Concurrent beneficial (vitamin D production) and hazardous (cutaneous DNA damage) impact of repeated low-level summer sunlight exposures

Background The concurrent impact of repeated low-level summer sunlight exposures on vitamin D production and cutaneous DNA damage, potentially leading to mutagenesis and skin cancer, is unknown. Objectives This is an experimental study (i) to determine the dual impact of repeated low-level sunlight exposures on vitamin D status and DNA damage/repair (via both skin and urinary biomarkers) in light-skinned adults; and (ii) to compare outcomes following the same exposures in brown-skinned adults. Methods Ten white (phototype II) and six South Asian volunteers (phototype V), aged 23-59 years, received 6 weeks' simulated summer sunlight exposures (95% ultraviolet A/5% ultraviolet B, 1.3 standard erythemal doses three times weekly) wearing summer clothing exposing similar to 35% body surface area.
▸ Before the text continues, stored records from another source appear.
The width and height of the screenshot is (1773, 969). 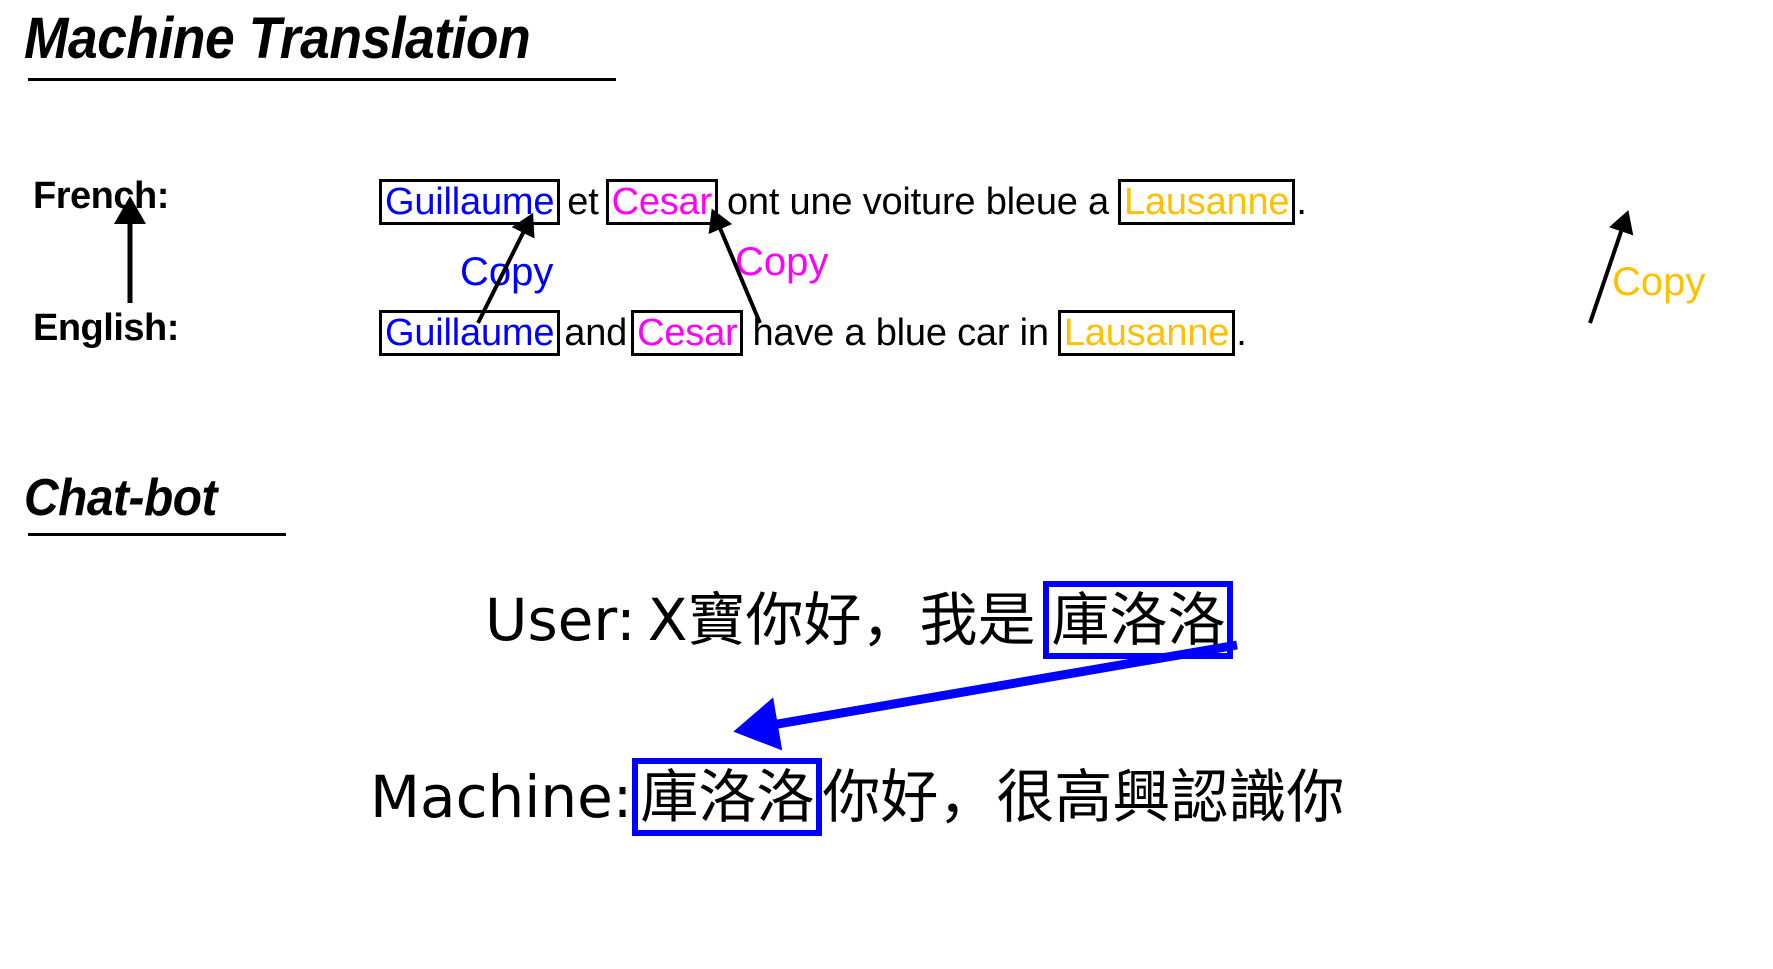 What do you see at coordinates (120, 498) in the screenshot?
I see `page-title-chat-bot: Chat-bot` at bounding box center [120, 498].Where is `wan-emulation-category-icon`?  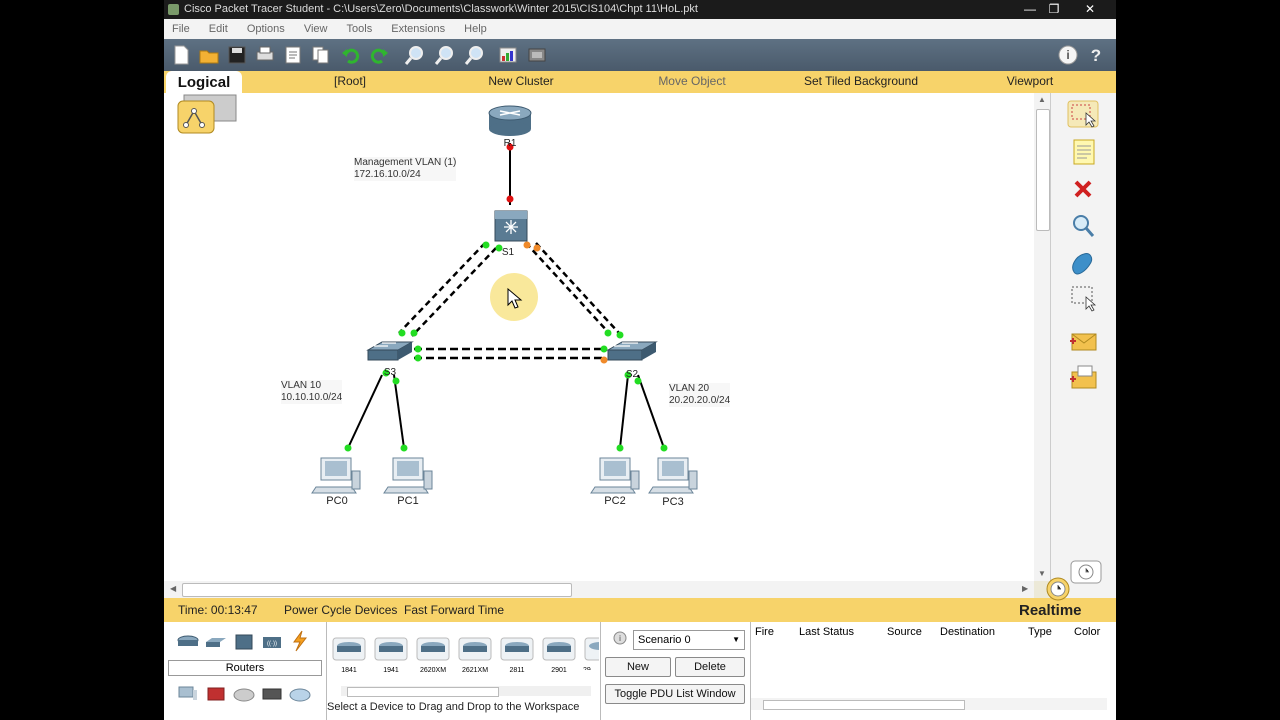
wan-emulation-category-icon is located at coordinates (244, 694).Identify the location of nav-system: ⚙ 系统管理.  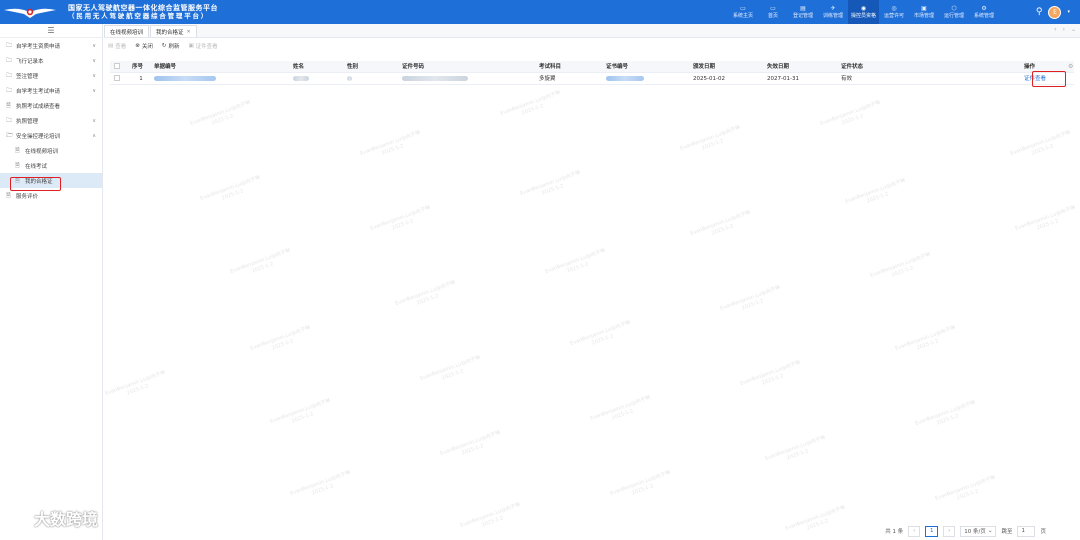
(984, 12).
Assessments made were circulating 25-hydroxyvitamin D [25(OH) D], immunohistochemistry for cyclobutane pyrimidine dimer (CPD)-positive nuclei and urinary biomarkers of direct and oxidative (8-oxo-deoxyguanosine) DNA damage. Results Serum 25(OH) D rose from mean 36.5 +/- 13.0 to 54.3 +/- 10.5 nmol L-1 (14.6 +/- 5.2 to 21.7 +/- 4.2 ng mL(-1)) in phototype II vs. 17.2 +/- 6.3 to 25.5 +/- 9.5 nmol L-1 (6.9 +/- 2.5 to 10.2 +/- 3.8 ng mL(-1)) in phototype V (P < 0.05). Phototype II skin showed CPD-positive nuclei immediately post-course, mean 44% (range 27-84) cleared after 24 h, contrasting with minimal DNA damage and full clearance in phototype V (P < 0.001). The findings did not differ from those following single ultraviolet radiation (UVR) exposure. Urinary CPDs remained below the detection threshold in both groups; 8-oxo-deoxyguanosine was higher in phototype II than V (P = 0.002), but was unaffected by UVR. Conclusions Low-dose summer sunlight exposures confer vitamin D sufficiency in light-skinned people concurrently with low-level, nonaccumulating DNA damage. The same exposures produce minimal DNA damage but less vitamin D in brown-skinned people. This informs tailoring of sun-exposure policies.